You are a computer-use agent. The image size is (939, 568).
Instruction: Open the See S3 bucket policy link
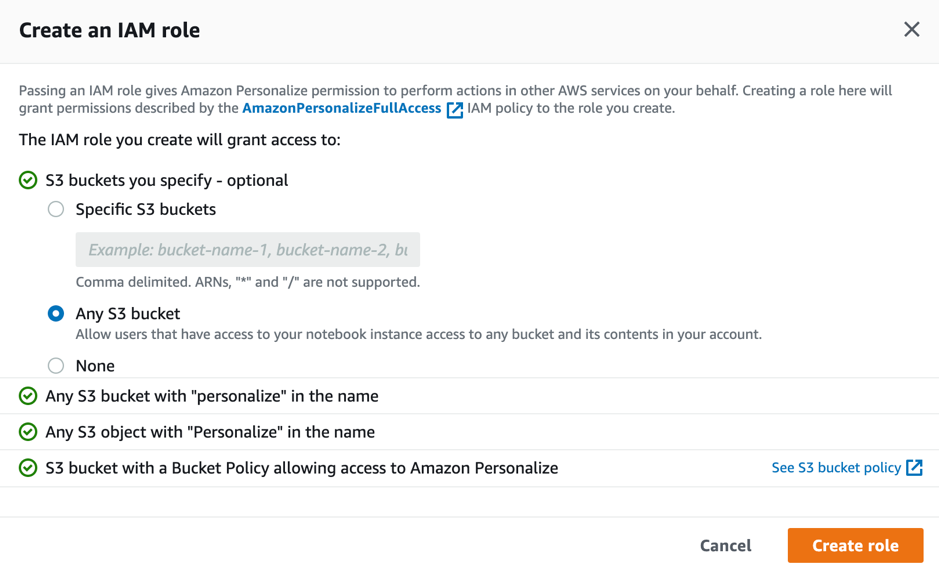836,468
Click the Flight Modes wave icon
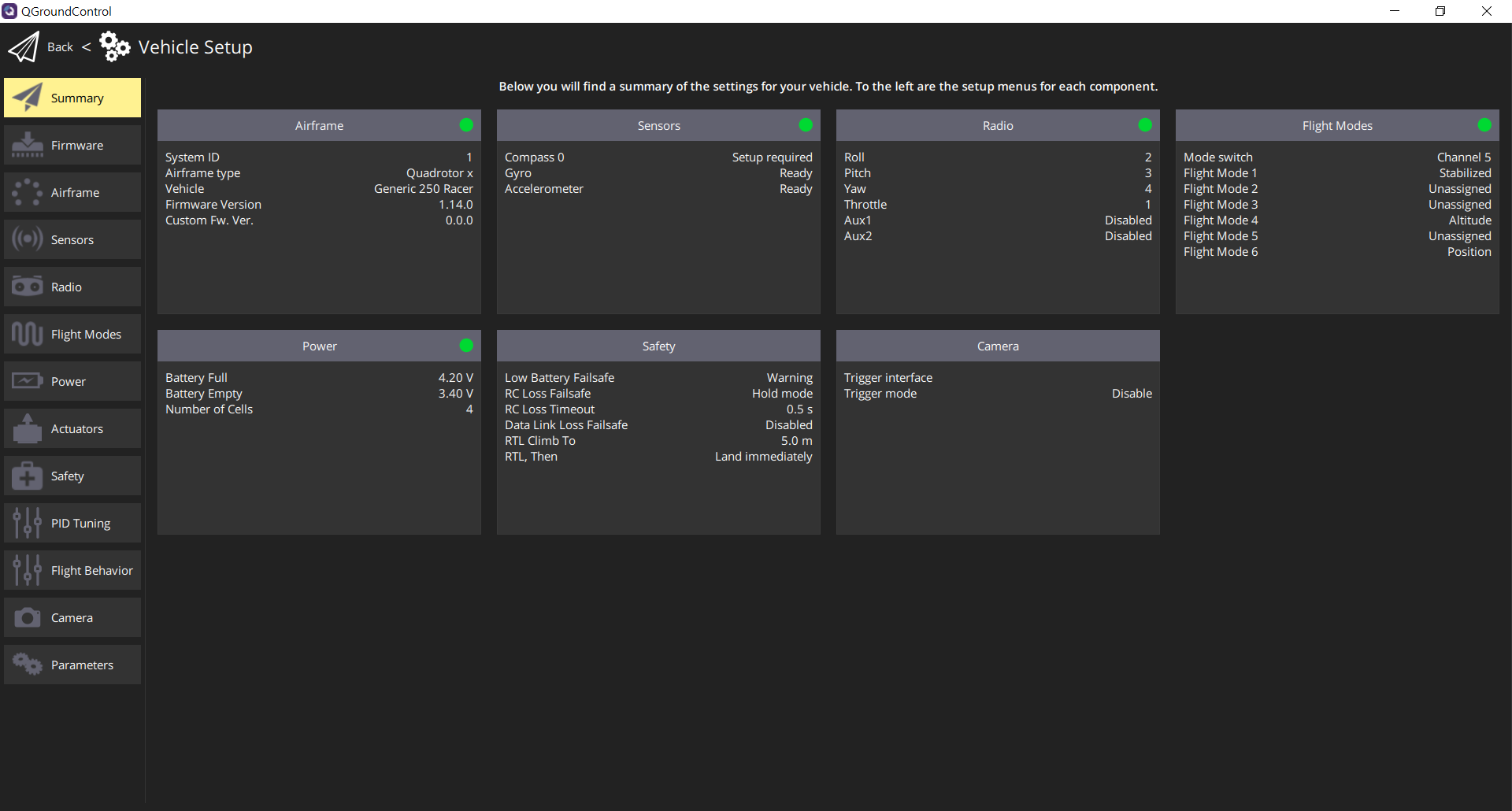The width and height of the screenshot is (1512, 811). pyautogui.click(x=28, y=334)
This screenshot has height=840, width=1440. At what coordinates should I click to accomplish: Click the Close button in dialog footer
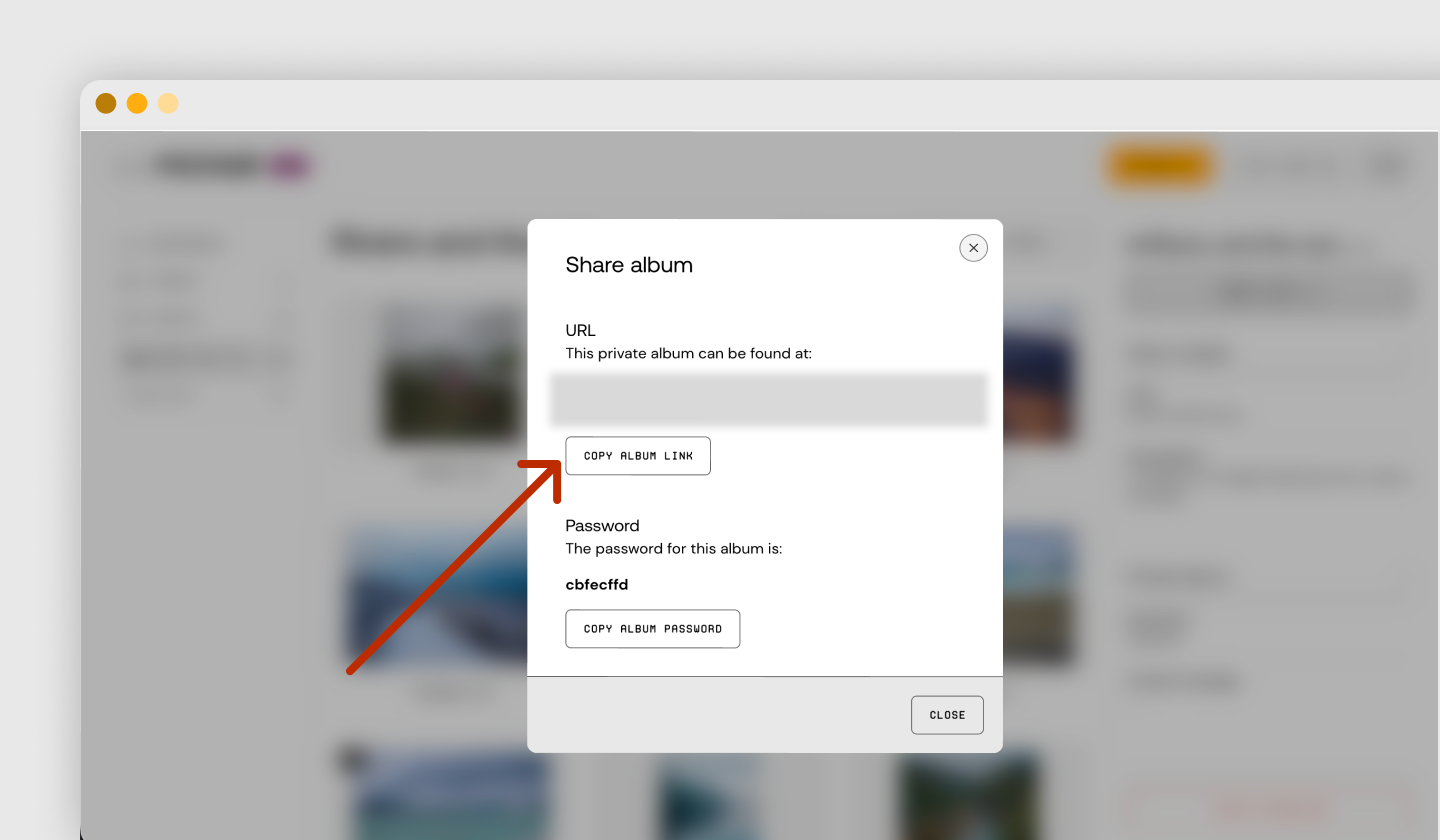[x=947, y=715]
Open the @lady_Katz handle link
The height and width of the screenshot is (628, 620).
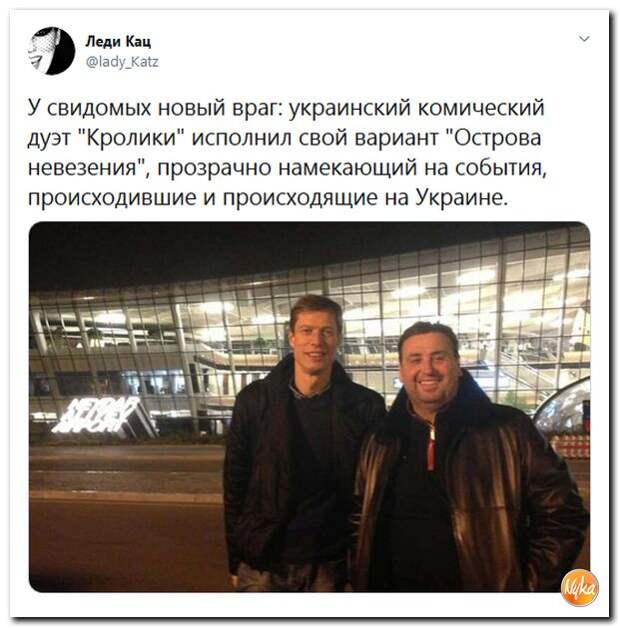[x=122, y=62]
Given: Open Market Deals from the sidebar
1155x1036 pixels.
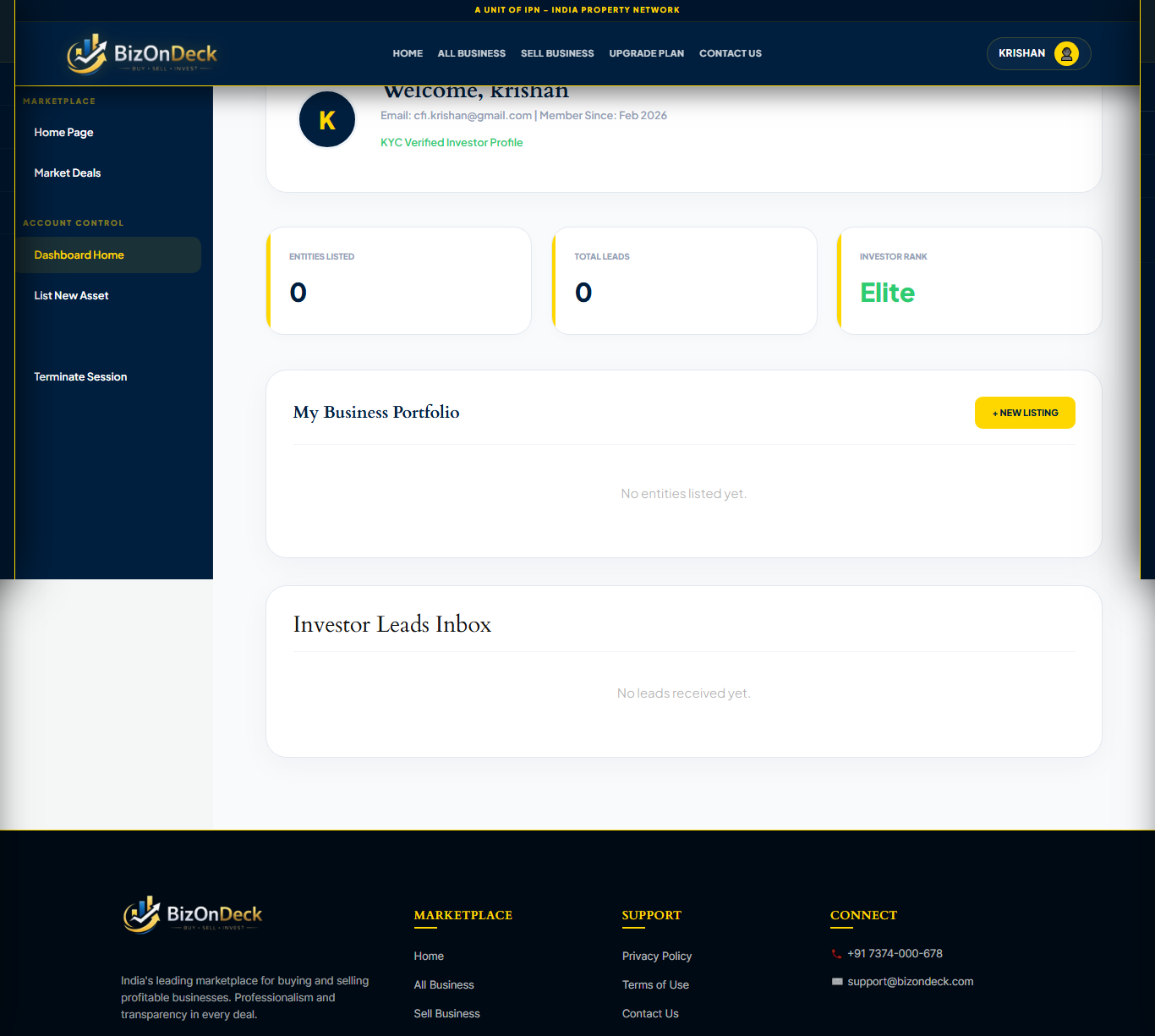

━━━━

▶ _WHAT IS EXPECTED_
Transcribe word for word only the lines from the one with "Click the Flight Modes wave icon" through the end of the listing; every picture is to be omitted.

▶ _SOLUTION FOR THIS PROBLEM_
Click the Flight Modes wave icon
The width and height of the screenshot is (1512, 811). pyautogui.click(x=28, y=334)
This screenshot has height=840, width=1440. At what coordinates should I click to accomplish: Click the Close button in dialog footer
[x=947, y=715]
Open the @lady_Katz handle link
The height and width of the screenshot is (628, 620).
[x=122, y=62]
Given: Open Market Deals from the sidebar
1155x1036 pixels.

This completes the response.